Data under study
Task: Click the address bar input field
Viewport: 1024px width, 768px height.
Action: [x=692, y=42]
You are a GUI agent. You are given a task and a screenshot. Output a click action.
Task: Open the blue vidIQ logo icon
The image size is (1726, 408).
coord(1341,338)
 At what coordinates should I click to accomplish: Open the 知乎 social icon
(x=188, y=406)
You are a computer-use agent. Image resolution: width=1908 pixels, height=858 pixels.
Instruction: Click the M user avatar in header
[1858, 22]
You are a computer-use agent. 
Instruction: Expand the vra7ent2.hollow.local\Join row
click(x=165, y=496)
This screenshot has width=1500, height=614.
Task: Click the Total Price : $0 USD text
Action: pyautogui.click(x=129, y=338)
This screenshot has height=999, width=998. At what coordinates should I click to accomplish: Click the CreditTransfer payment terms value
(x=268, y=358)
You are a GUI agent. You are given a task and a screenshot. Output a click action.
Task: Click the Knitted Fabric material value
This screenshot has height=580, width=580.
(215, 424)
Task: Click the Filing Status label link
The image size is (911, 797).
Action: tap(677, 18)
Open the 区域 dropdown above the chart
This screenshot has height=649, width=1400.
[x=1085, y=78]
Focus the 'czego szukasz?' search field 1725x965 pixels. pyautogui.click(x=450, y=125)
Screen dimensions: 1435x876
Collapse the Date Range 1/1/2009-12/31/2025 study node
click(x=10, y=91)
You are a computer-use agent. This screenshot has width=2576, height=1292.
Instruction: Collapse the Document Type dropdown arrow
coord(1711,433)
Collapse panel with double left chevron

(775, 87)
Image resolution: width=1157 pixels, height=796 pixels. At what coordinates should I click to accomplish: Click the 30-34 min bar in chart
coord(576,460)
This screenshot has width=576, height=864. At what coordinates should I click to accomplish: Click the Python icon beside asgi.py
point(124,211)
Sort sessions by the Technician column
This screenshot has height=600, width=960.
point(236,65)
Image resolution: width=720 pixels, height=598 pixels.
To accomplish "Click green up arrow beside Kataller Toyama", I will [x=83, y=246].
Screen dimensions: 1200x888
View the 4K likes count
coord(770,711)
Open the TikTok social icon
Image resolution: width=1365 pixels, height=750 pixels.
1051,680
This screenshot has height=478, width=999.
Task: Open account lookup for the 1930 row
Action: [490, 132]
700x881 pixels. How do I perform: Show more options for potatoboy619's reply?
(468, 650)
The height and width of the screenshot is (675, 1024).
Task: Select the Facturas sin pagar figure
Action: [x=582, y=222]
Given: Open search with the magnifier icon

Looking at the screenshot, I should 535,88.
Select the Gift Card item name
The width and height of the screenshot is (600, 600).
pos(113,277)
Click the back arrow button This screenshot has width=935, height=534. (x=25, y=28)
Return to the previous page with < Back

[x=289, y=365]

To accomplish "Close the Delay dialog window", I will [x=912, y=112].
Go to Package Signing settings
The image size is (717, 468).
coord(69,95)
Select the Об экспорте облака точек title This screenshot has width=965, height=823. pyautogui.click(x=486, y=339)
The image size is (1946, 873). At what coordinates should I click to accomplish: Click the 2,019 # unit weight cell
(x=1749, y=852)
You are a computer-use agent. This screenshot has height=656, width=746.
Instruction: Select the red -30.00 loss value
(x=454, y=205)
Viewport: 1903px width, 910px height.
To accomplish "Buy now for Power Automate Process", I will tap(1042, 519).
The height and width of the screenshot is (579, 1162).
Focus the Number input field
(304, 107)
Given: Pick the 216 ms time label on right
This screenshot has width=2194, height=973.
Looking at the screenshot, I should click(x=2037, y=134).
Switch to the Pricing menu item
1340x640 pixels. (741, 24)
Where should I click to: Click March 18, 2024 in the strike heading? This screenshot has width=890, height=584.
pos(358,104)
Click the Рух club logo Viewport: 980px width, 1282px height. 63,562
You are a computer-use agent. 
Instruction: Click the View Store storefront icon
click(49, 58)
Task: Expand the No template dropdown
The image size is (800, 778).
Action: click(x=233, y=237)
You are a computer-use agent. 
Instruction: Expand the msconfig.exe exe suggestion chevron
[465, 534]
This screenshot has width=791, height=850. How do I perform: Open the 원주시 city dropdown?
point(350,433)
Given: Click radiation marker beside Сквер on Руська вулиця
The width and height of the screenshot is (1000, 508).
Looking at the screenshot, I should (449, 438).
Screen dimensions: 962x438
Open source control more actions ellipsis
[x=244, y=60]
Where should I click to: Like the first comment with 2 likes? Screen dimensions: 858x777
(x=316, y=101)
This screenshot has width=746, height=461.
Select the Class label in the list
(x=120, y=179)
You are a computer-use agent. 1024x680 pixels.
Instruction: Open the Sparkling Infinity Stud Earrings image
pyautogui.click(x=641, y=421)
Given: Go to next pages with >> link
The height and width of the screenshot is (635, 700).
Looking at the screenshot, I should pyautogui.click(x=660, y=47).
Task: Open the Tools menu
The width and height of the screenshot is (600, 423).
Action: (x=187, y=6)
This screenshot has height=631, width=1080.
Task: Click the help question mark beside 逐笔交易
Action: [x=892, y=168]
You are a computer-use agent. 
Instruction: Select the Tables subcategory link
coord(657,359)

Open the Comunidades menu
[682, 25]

Exercise
Write out every record shown above, word for word.

Result
Task: Click the address bar input field
Viewport: 1024px width, 768px height.
Action: [x=692, y=42]
You are a GUI agent. You are given a task and a screenshot. Output a click action.
Task: Open the blue vidIQ logo icon
The image size is (1726, 408).
coord(1341,338)
 At what coordinates should I click to accomplish: Open the 知乎 social icon
(x=188, y=406)
You are a computer-use agent. Image resolution: width=1908 pixels, height=858 pixels.
Instruction: Click the M user avatar in header
[1858, 22]
You are a computer-use agent. 
Instruction: Expand the vra7ent2.hollow.local\Join row
click(x=165, y=496)
This screenshot has width=1500, height=614.
Task: Click the Total Price : $0 USD text
Action: pyautogui.click(x=129, y=338)
This screenshot has height=999, width=998. At what coordinates should I click to accomplish: Click the CreditTransfer payment terms value
(x=268, y=358)
You are a GUI agent. You are given a task and a screenshot. Output a click action.
Task: Click the Knitted Fabric material value
This screenshot has height=580, width=580.
(215, 424)
Task: Click the Filing Status label link
The image size is (911, 797).
Action: tap(677, 18)
Open the 区域 dropdown above the chart
This screenshot has height=649, width=1400.
[x=1085, y=78]
Focus the 'czego szukasz?' search field 1725x965 pixels. pyautogui.click(x=450, y=125)
Screen dimensions: 1435x876
Collapse the Date Range 1/1/2009-12/31/2025 study node
click(x=10, y=91)
You are a computer-use agent. This screenshot has width=2576, height=1292.
Instruction: Collapse the Document Type dropdown arrow
coord(1711,433)
Collapse panel with double left chevron

(775, 87)
Image resolution: width=1157 pixels, height=796 pixels. At what coordinates should I click to accomplish: Click the 30-34 min bar in chart
coord(576,460)
This screenshot has width=576, height=864. At what coordinates should I click to accomplish: Click the Python icon beside asgi.py
point(124,211)
Sort sessions by the Technician column
This screenshot has height=600, width=960.
point(236,65)
Image resolution: width=720 pixels, height=598 pixels.
To accomplish "Click green up arrow beside Kataller Toyama", I will [x=83, y=246].
Screen dimensions: 1200x888
View the 4K likes count
coord(770,711)
Open the TikTok social icon
Image resolution: width=1365 pixels, height=750 pixels.
1051,680
This screenshot has height=478, width=999.
Task: Open account lookup for the 1930 row
Action: [490, 132]
700x881 pixels. How do I perform: Show more options for potatoboy619's reply?
(468, 650)
The height and width of the screenshot is (675, 1024).
Task: Select the Facturas sin pagar figure
Action: [x=582, y=222]
Given: Open search with the magnifier icon

Looking at the screenshot, I should 535,88.
Select the Gift Card item name
The width and height of the screenshot is (600, 600).
pos(113,277)
Click the back arrow button This screenshot has width=935, height=534. (x=25, y=28)
Return to the previous page with < Back

[x=289, y=365]

To accomplish "Close the Delay dialog window", I will [x=912, y=112].
Go to Package Signing settings
The image size is (717, 468).
coord(69,95)
Select the Об экспорте облака точек title This screenshot has width=965, height=823. pyautogui.click(x=486, y=339)
The image size is (1946, 873). At what coordinates should I click to accomplish: Click the 2,019 # unit weight cell
(x=1749, y=852)
You are a computer-use agent. This screenshot has height=656, width=746.
Instruction: Select the red -30.00 loss value
(x=454, y=205)
Viewport: 1903px width, 910px height.
To accomplish "Buy now for Power Automate Process", I will tap(1042, 519).
The height and width of the screenshot is (579, 1162).
Focus the Number input field
(304, 107)
Given: Pick the 216 ms time label on right
This screenshot has width=2194, height=973.
Looking at the screenshot, I should click(x=2037, y=134).
Switch to the Pricing menu item
1340x640 pixels. (741, 24)
Where should I click to: Click March 18, 2024 in the strike heading? This screenshot has width=890, height=584.
pos(358,104)
Click the Рух club logo Viewport: 980px width, 1282px height. 63,562
You are a computer-use agent. 
Instruction: Click the View Store storefront icon
click(49, 58)
Task: Expand the No template dropdown
The image size is (800, 778).
Action: click(x=233, y=237)
You are a computer-use agent. 
Instruction: Expand the msconfig.exe exe suggestion chevron
[465, 534]
This screenshot has width=791, height=850. How do I perform: Open the 원주시 city dropdown?
point(350,433)
Given: Click radiation marker beside Сквер on Руська вулиця
The width and height of the screenshot is (1000, 508).
Looking at the screenshot, I should (449, 438).
Screen dimensions: 962x438
Open source control more actions ellipsis
[x=244, y=60]
Where should I click to: Like the first comment with 2 likes? Screen dimensions: 858x777
(x=316, y=101)
This screenshot has width=746, height=461.
Select the Class label in the list
(x=120, y=179)
You are a computer-use agent. 1024x680 pixels.
Instruction: Open the Sparkling Infinity Stud Earrings image
pyautogui.click(x=641, y=421)
Given: Go to next pages with >> link
The height and width of the screenshot is (635, 700).
Looking at the screenshot, I should pyautogui.click(x=660, y=47).
Task: Open the Tools menu
The width and height of the screenshot is (600, 423).
Action: (x=187, y=6)
This screenshot has height=631, width=1080.
Task: Click the help question mark beside 逐笔交易
Action: [x=892, y=168]
You are a computer-use agent. 
Instruction: Select the Tables subcategory link
coord(657,359)

Open the Comunidades menu
[682, 25]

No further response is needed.